All of that made me curious: what size board would lead to the highest possible win percentage? Obviously there are an infinite number of board sizes and mine densities, so to be more specific maybe I could simplify the problem and ask what square board size with a density of 6.4 tiles/mine (or as close to that as possible given the board size) could be solved at the highest rate? Maybe the beginner board is the ideal in that regard, but maybe a slightly bigger or smaller board could beat it.

And finally, I think I'm going to reset my stats in the app (*gasp!*) and see how these stats change without the automatic-opening feature turned on. I'm sure I'll post the certain-to-be-fascinating results on here ere long! :)

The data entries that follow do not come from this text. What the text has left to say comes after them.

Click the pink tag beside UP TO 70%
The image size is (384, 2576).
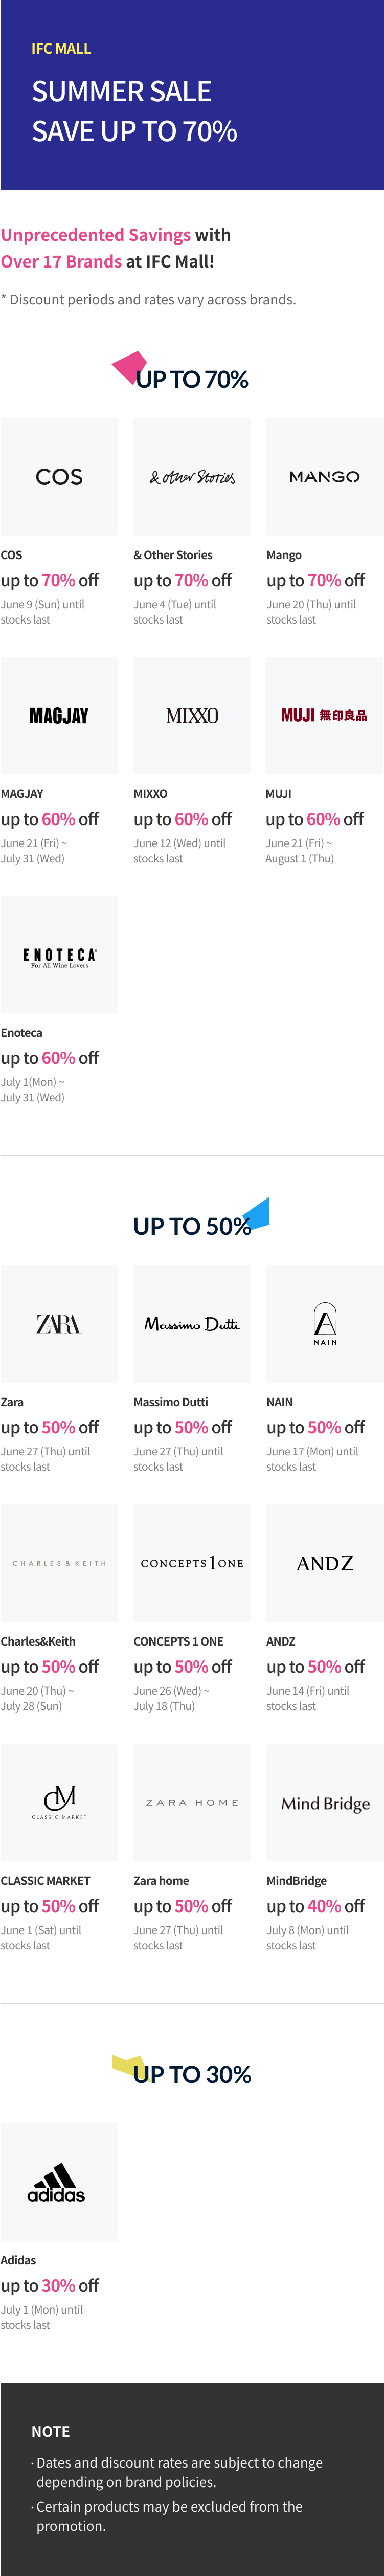pyautogui.click(x=128, y=366)
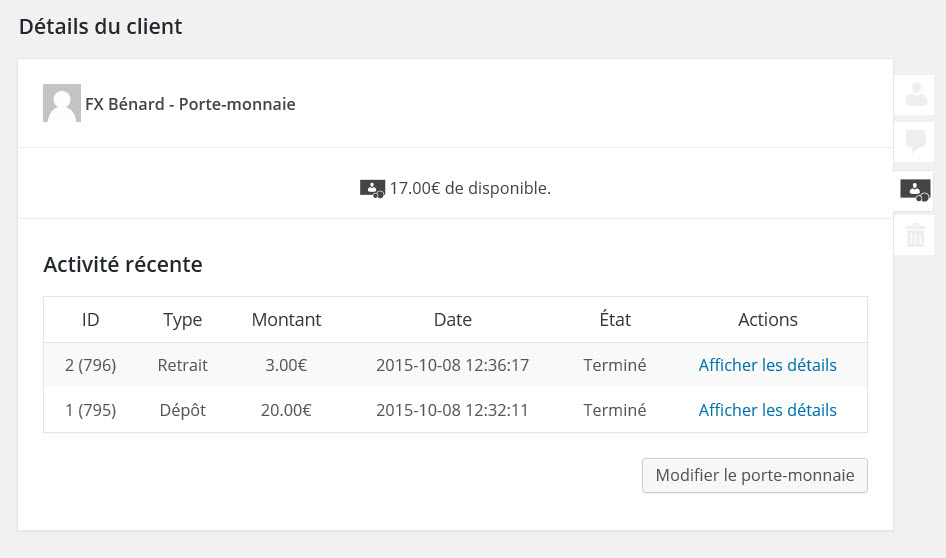Select the Retrait type cell
This screenshot has width=946, height=558.
182,365
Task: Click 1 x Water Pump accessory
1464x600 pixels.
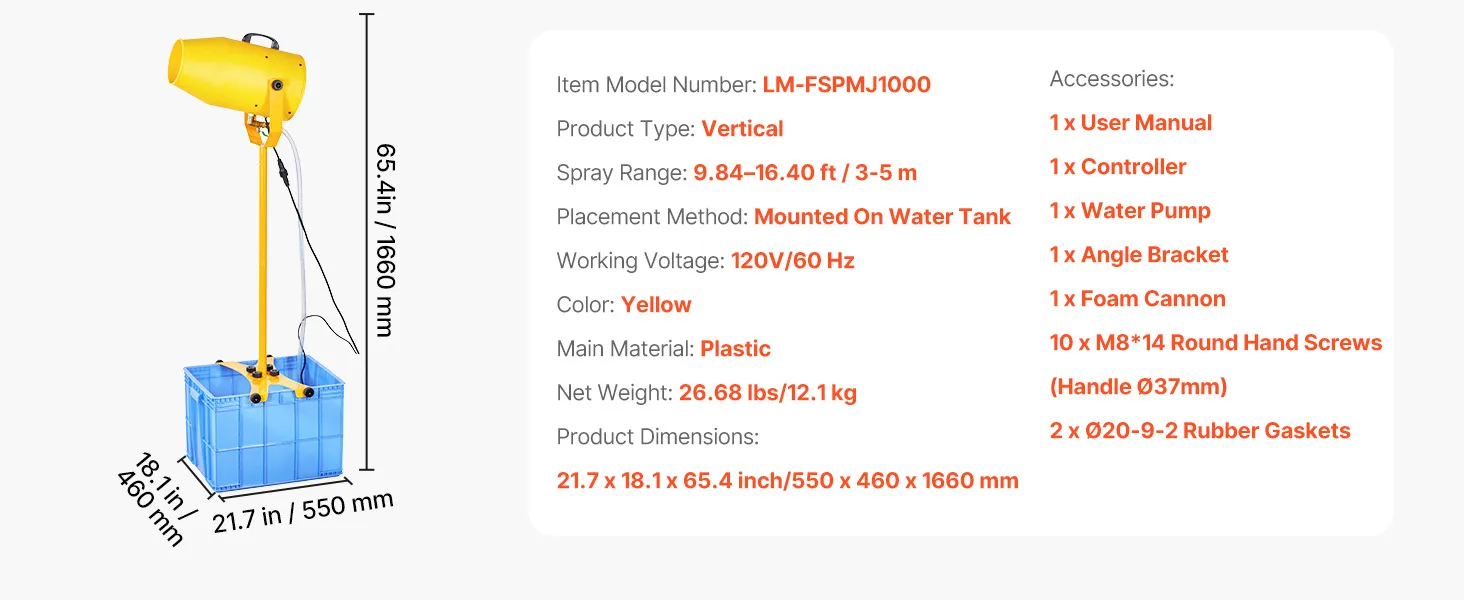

[1] Note that in my previous post, I reported a 33.9% win percentage on expert, and now it's 38.76%--what happened? I may have just gotten better at Minesweeper, or maybe I tend to make fewer mistakes tapping on a phone screen than I did clicking with a mouse. And that guaranteed-opening-on-the-first-click feature being turned on likely plays a part. But actually I'm surprised that the difference isn't larger: as I said in a comment on that post, I actually started keeping track of my monthly stats for a few years on a publicly accessible google spreadsheet. There, you'll note that even without the opening-on-first-click feature, I steadily increased my monthly winning percentage (even getting as high as 44.6% in June 2012!), with my average winning percentage over the last 10 months I kept track working out to 37.07%. So it looks like the auto-opening feature only amounts to a 1 or 2% difference on expert. I guess that makes sense since the grid is so huge (16x30) that a small opening every time at the beginning doesn't change much.